Even in the best of times, a walk past this house can make me a tad tetchy. Picture me, then, trudging along two nights ago, my mood growing ever darker as the roaches scuttled underfoot and the mosquitoes flicked along my hairline. Rowan and I had just turned the corner of the Rich People's compound when--yipyipyipyip--up behind their iron fence bounced a pair of dog-like objects, little moppish creatures who careened against each other and hurtled themselves against the fence, growling and yowling and yipping at Rowan in furious passion. Oh fuck off, I scowled.

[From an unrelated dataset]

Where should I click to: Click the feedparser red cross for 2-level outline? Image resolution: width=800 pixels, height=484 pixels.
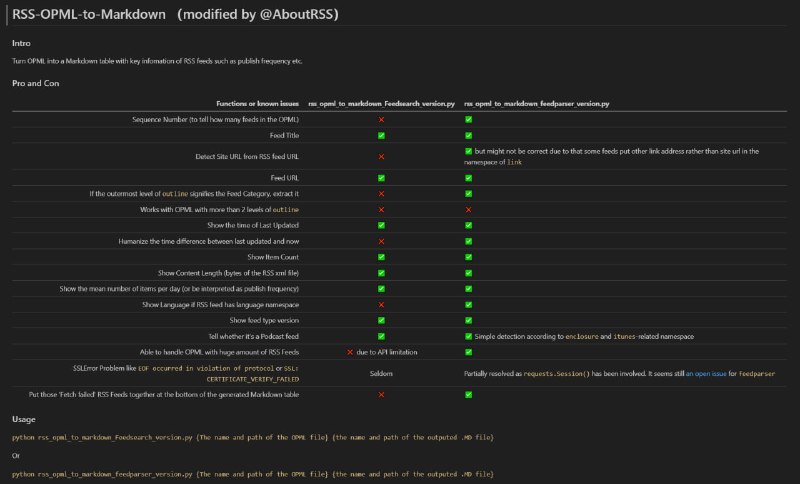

And then I looked at Rowan. He's an old dog. Nervous. Usually not very interested in other dogs, particularly small, jumpy dogs. But there he stood in the moonlight, all 65 pounds of him, looking down at these bouncing balls of fluff, with his head cocked, his ears up and friendly, his tail wagging eagerly, even joyfully. To my astonishment, this normally mournful-looking dog actually appeared to be smiling. And then, still smiling, he turned to me, and his gaze contained a look of affection and acceptance so powerful that it embraced these yapping, leaping doggy mops, and me, and the Rich People, and Keith, and the entirety of the universe. For a moment, just for a moment, we were all enfolded, knit together, made one and made well.

Then Rowan peed and we walked on.

Sunday, August 1, 2010

The Queen Goes Shopping

I've finally solved a mystery that has been perplexing me for years: Where does the Queen of England get those dresses and handbags? Now I know. From a small coastal town in Norfolk called Sheringham. Like all coastal British towns, Sheringham bulges with tea shops and fish-n-chippies and ice cream counters and hopeful watercolorists. Unusually, however (at least in my experience, and I actually do have some experience in British beach holidays--much more so, bizarrely, than most of the natives of my acquaintance, who flee to Spain or Egypt or Thailand for their seaside getaways), Sheringham also includes a large number of ladies' clothing shops, all frozen somewhere in the mid-1950s.

So now I know. In the off-season, Her Maj must scutter on down and load up the Rolls with heaps of flowered frocks and boxy handbags. Maybe she stops at Ye Olde Tea Shoppe for a herring bap or a bacon buttie, and then strolls along the promenade and watches the waves. I hope so. I'm sure it would do her good.